Tarefas do exercício:
1. Segundo o texto fornecido, desde que ano a Everest Turismo está no mercado?
2. Cite o trecho do texto fornecido que começa em "É o caso da" e segue até "dos seus clientes.".

━━━ Texto fornecido ━━━

Com a demanda enfraquecida pela recessão nos últimos anos e crédito restrito para as micro e pequenas empresas, a estratégia de fidelização é uma das maneiras para manter os negócios funcionando, enquanto a economia brasileira não retoma fôlego.
É o caso da proprietária da agência de viagens Everest Turismo, Lourdes Vieira. Nos últimos três anos, a empresária intensificou as ações para garantir mais segurança e apoio às viagens dos seus clientes.
“Nós sempre tivemos essa postura de oferecer suporte. Com a crise, trabalhamos mais esse perfil, acompanhando, por exemplo, todo o percurso dos passageiros por meio do WhatsApp. Se há alguma insatisfação, ficamos disponíveis [por meio do aplicativo] para resolver o que for necessário”, comenta.
A Everest Turismo, que está no mercado desde 1975, presta assistência na ida, durante e depois da viagem. “Sempre que o cliente retorna, ligamos para saber como ocorreu a viagem, se deu tudo certo. Nosso foco é fidelizar clientes por meio da segurança”, diz Lourdes, à frente da empresa desde 2005.
Já Kléber Kaplar, proprietário do restaurante Puro Sabor, abriu o seu negócio no centro da cidade de São Paulo em 2003, logo no início do período de grande crescimento econômico pelo qual o Brasil passou até 2013. “Essa rua vivia cheia”, relembra Kléber, ao apontar para o Viaduto Nove de Julho.
O restaurante atende, em grande parte, as pessoas que trabalham nas empresas da região. Com a crise, porém, o número de clientes caiu “praticamente, pela metade”. “Sentimos bastante o desemprego. Muitas empresas ao redor fecharam postos de trabalho, ou mudaram para outros locais”, conta.
“Estamos conseguindo nos manter, porque mudamos nossa segmentação. Antes trabalhávamos mais para um público de classe C. Hoje, o nosso é mais B. Essa mudança nos ajudou a captar novos clientes”, diz.
Desde o final de 2017, Kléber melhorou a qualidade dos seus produtos e reformou a estrutura física do restaurante. “Nossos serviços e produtos são, hoje, muito mais sofisticados do que em 2003. Naquela época havia muitos clientes para todos os restaurantes. Não era necessário fazer muita coisa”, ressalta o empresário do Puro Sabor.
Em relação ao futuro da economia, Kléber ainda o considera incerto, mas de uma coisa ele tem certeza: “Sabemos que as coisas não voltarão como na década passada, então resolvemos adaptar”, conclui.

━━━ Material fornecido ━━━

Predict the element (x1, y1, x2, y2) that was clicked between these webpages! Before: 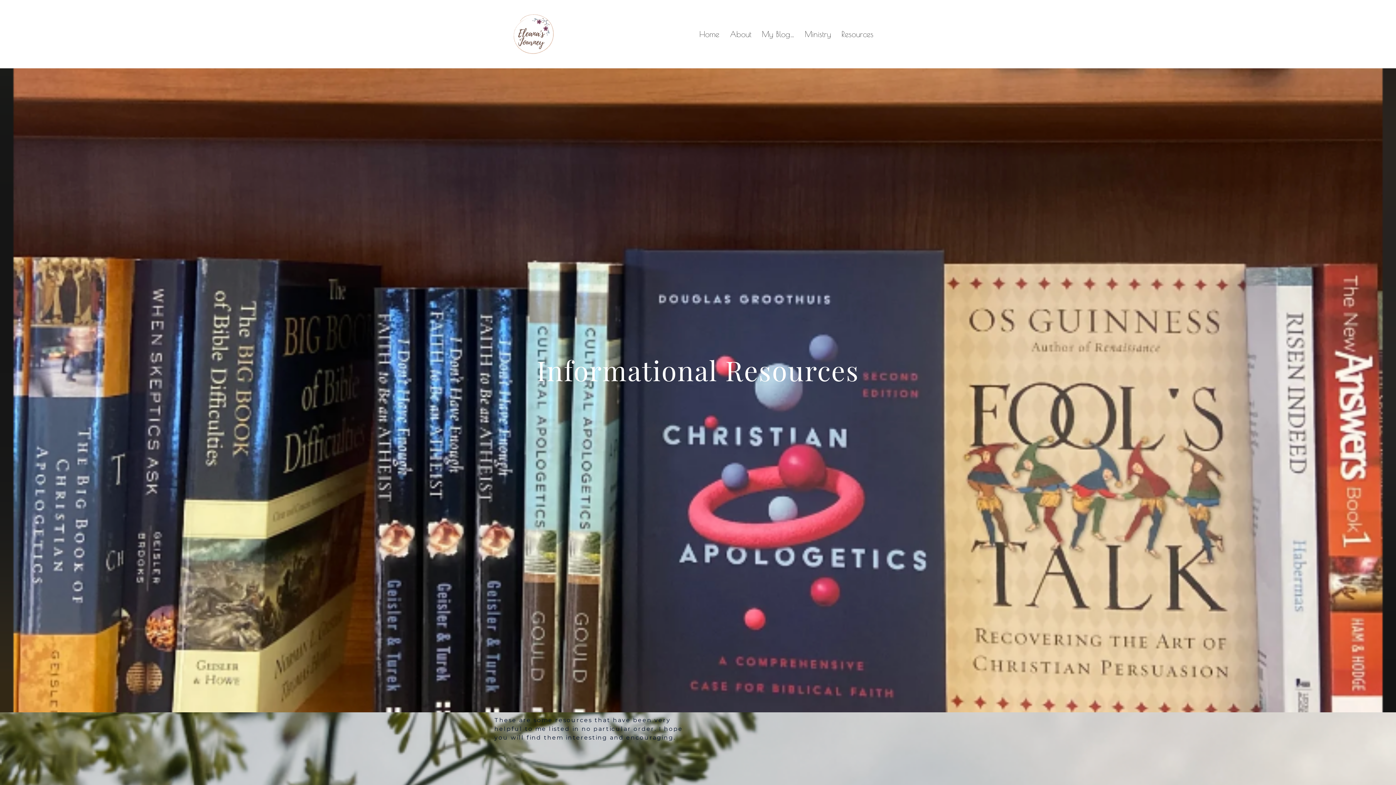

━━━

Respostas esperadas:
1. Desde 1975.

2.
É o caso da proprietária da agência de viagens Everest Turismo, Lourdes Vieira. Nos últimos três anos, a empresária intensificou as ações para garantir mais segurança e apoio às viagens dos seus clientes.